What to work on
Set down exactly the lines below between the line holding "Open video settings gear icon" and the line holding "You are a GUI", inclusive; no other line belongs in the answer.

Given entries
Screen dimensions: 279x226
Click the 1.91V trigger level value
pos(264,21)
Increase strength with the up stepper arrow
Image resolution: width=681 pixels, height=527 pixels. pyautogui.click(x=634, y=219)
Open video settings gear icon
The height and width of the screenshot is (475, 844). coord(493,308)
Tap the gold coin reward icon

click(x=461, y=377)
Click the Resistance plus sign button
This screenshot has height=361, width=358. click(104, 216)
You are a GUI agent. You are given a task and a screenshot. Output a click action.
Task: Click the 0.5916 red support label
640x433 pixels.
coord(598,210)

--

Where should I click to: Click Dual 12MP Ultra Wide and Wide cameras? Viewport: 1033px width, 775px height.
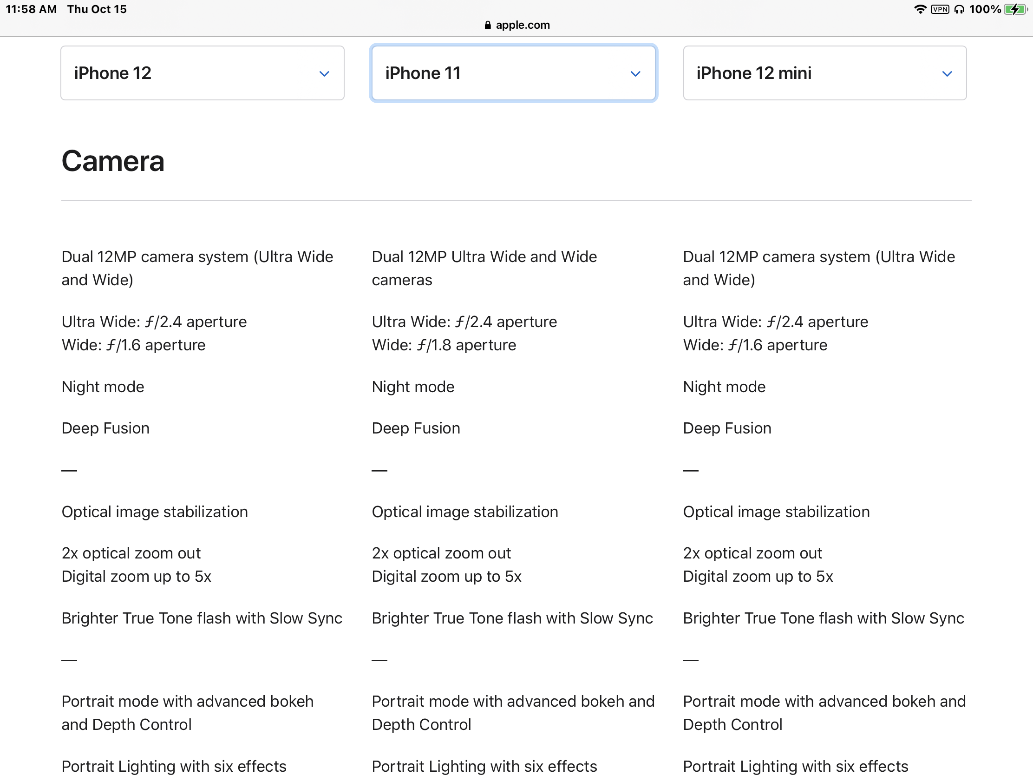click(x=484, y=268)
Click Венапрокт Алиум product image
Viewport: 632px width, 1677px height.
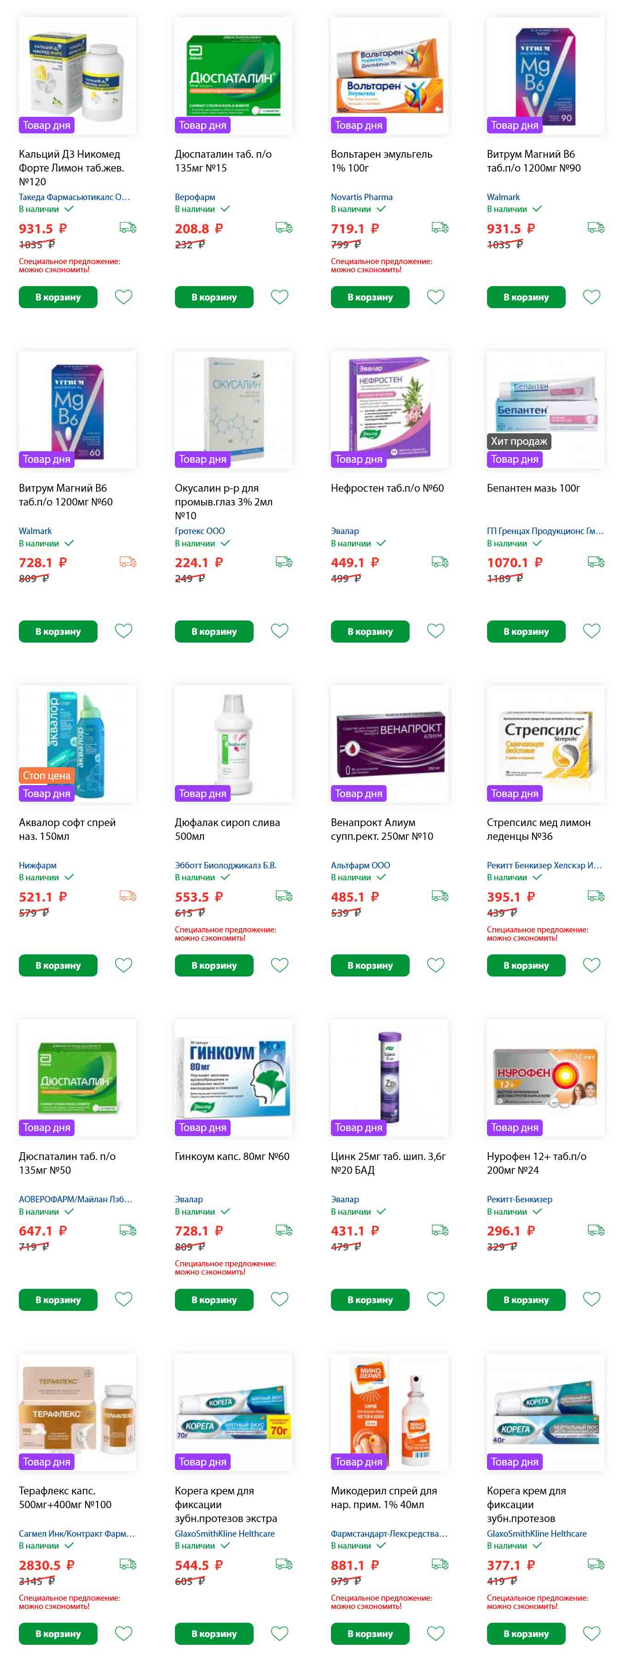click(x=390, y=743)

Expected output
Open video settings gear icon
The height and width of the screenshot is (475, 844). coord(493,308)
Tap the gold coin reward icon

click(x=461, y=377)
Click the Resistance plus sign button
This screenshot has height=361, width=358. click(104, 216)
You are a GUI agent. You are given a task and a screenshot. Output a click action.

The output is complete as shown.